──────── Study material ────────
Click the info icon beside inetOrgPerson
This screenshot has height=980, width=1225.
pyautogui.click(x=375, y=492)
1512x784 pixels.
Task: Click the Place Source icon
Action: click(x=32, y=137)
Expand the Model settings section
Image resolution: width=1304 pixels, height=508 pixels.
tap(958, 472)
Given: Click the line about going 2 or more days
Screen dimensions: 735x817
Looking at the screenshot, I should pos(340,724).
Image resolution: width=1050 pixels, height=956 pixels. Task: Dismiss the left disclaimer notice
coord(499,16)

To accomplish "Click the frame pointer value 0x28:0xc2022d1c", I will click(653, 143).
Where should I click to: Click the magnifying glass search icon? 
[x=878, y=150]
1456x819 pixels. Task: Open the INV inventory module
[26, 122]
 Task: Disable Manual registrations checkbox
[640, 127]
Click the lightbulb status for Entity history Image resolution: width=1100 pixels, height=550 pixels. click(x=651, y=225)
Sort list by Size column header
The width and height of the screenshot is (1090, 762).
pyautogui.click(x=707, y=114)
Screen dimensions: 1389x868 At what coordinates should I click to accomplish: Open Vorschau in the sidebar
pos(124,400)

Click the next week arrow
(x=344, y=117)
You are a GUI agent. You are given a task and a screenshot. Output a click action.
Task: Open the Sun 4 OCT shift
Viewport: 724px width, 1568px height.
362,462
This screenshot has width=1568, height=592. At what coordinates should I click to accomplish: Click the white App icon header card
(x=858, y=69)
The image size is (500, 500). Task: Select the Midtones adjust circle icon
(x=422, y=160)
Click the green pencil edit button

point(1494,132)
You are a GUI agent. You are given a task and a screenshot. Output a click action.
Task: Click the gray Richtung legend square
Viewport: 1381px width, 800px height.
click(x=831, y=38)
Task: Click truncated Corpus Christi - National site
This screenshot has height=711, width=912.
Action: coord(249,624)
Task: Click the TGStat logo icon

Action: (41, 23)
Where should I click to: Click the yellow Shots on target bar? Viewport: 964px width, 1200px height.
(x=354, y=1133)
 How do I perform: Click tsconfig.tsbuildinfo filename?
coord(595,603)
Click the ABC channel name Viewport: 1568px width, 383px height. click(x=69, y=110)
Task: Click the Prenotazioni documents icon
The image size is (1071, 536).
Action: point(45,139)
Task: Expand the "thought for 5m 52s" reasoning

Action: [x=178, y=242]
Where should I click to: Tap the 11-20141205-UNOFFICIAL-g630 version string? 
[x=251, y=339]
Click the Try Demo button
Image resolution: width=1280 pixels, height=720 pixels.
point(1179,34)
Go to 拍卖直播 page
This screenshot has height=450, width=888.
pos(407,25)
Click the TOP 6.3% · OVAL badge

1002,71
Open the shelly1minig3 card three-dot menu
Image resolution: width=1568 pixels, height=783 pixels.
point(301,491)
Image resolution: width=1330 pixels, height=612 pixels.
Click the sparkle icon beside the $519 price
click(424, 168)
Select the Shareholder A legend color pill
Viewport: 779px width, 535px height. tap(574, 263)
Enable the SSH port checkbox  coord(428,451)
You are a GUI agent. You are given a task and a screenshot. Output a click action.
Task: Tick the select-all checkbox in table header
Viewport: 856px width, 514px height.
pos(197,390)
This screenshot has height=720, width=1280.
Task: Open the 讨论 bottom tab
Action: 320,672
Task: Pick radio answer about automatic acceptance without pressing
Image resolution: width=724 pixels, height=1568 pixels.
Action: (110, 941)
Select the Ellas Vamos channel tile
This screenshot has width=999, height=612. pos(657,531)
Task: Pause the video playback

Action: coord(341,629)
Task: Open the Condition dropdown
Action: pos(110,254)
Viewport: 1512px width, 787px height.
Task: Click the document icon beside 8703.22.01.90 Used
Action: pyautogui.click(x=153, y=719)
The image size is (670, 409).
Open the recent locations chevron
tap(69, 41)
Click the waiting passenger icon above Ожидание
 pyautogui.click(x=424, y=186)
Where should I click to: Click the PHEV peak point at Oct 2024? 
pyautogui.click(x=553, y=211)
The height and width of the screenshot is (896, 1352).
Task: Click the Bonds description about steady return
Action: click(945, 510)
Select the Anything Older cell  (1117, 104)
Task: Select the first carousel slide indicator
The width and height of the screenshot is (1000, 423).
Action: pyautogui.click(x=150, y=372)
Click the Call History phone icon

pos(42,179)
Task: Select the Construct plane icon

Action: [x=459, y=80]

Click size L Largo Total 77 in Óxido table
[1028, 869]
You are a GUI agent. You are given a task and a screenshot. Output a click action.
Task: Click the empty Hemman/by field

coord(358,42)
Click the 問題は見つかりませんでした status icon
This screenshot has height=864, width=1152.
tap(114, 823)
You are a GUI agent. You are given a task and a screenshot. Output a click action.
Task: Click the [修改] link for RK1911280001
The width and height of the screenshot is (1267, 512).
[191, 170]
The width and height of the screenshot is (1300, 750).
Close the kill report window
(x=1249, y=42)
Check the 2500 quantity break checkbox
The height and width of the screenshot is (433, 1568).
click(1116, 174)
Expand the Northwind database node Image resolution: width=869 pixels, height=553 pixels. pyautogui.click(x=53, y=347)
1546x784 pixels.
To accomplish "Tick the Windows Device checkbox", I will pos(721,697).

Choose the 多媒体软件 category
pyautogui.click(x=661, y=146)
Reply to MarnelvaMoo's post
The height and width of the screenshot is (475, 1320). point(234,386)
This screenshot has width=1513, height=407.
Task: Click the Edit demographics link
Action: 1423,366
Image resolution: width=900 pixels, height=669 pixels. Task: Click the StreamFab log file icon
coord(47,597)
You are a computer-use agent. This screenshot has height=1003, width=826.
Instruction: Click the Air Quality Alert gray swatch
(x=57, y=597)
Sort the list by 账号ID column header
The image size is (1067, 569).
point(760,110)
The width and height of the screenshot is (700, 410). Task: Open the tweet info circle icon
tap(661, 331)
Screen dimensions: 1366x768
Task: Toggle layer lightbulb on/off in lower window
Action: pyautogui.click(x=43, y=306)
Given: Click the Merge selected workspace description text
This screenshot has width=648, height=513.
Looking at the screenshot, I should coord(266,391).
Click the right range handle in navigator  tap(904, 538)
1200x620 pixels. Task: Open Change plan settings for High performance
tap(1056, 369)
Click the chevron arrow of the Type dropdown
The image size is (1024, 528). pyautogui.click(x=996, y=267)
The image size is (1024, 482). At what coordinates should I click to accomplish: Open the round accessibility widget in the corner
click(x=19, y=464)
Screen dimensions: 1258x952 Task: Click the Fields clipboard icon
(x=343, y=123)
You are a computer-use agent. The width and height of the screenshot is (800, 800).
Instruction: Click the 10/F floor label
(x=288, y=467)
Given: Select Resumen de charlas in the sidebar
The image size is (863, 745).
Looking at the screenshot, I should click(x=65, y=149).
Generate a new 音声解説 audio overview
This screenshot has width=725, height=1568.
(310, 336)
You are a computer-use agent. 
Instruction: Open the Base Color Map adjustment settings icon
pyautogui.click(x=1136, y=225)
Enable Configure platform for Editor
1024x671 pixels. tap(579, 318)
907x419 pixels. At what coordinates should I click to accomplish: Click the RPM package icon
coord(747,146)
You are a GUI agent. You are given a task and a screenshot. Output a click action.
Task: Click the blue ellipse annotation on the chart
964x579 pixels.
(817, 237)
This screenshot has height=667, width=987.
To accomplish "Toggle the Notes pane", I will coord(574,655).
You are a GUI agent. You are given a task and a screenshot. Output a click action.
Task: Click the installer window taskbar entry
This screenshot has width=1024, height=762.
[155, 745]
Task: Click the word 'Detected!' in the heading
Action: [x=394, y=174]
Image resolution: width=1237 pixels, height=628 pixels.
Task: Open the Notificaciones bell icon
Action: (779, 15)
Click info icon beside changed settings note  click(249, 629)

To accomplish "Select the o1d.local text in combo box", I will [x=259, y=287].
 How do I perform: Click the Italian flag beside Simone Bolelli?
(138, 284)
────────
§ Exercise brief:
Locate the lines above that contain "will" and copy them.

§ Task output:
To accomplish "Click the frame pointer value 0x28:0xc2022d1c", I will click(653, 143).
To accomplish "Tick the Windows Device checkbox", I will pos(721,697).
To accomplish "Toggle the Notes pane", I will coord(574,655).
To accomplish "Select the o1d.local text in combo box", I will [x=259, y=287].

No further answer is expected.